Dupuis v. Van Natten

OPINION OF THE COURT

Greenblott, J. P.

This action arises out of an automobile accident which occurred on February 5, 1970. The action was not commenced until April 18, 1973, more than three years later. The complaint contains several negligence causes of action against the defendant Donald Van Natten and additional causes of action *295against the defendant Van Natten’s insurer and its employees. These latter causes of action allege fraudulent misrepresentations by the insurer and its agents, deceiving plaintiffs through repeated promises of settlement, indicating to plaintiffs that they could settle at any time and that they would be fully compensated for their injuries without commencing an action within the period of limitation.

Plaintiffs’ purpose in adding the causes of action for fraudulent misrepresentations is, of course, to avoid the three-year negligence Statute of Limitations (CPLR 214). Where failure to commence an action before the expiration of the negligence Statute of Limitations is due to fraud practiced upon the plaintiff, a cause of action will lie for the loss sustained in consequence thereof (35 NY Jur, Limitations and Laches, § 12; cf. Brick v Cohn-Hall-Marx Co., 276 NY 259).

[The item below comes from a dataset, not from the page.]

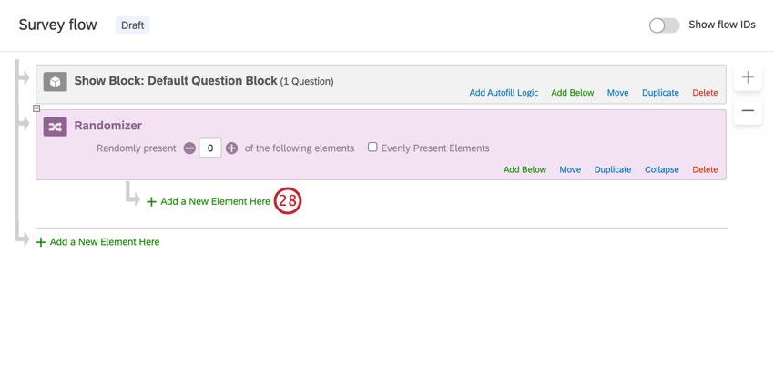The height and width of the screenshot is (387, 774).
Task: Collapse Randomizer using small minus box
Action: 36,108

Defendants contend that there are no triable issues of fact raised by the misrepresentation causes of action. After examining the pretrial depositions of the plaintiffs, we agree with the conclusion reached by Special Term that there are bona fide issues of fact concerning the alleged misrepresentations which resulted in plaintiffs’ failure to institute a timely action. We therefore affirm the denial of the defendants’ motion. Although Special Term in its decision states that "[i]t is not disputed by defendants that the insurer and its employees were agents for the insured defendant”, this is contested by the defendant insured in his brief. We conclude that the insurer and its agents were in fact agents of the defendant insured, and were at the least clothed with apparent authority to make settlement promises (Hover v Claverack Grange No. 934, 46 Misc 2d 113). Under the circumstances, the motion was properly denied. Questions of fact are present which must be resolved by the trier of the facts. Thus in addition to the usual negligence questions, the trier of the facts will be called upon to consider the cause of action in fraud and misrepresentation.

Furthermore, since the defendants raise the affirmative defense of the Statute of Limitations in their answer, the doctrine of equitable estoppel must also be considered by the trier of the facts. If the representations or conduct of the defendants misled the plaintiffs, even innocently, this is enough. "Under these circumstances, the doctrine of equitable estoppel will be applied to prevent defendant from gaining an unconscionable advantage if he were permitted to plead the *296statute; and it is immaterial that defendant intended no wrong. (See 21 N.Y. Jur., Estoppel, §24; C.J.S., Estoppel, § 69, and cases cited; Ann. 130 A.L.R. 49, supra; 24 ALR 2d 1435, and cases cited.)” (Robinson v City of New York, 24 AD2d 260, 263.)

The order should be affirmed, with costs.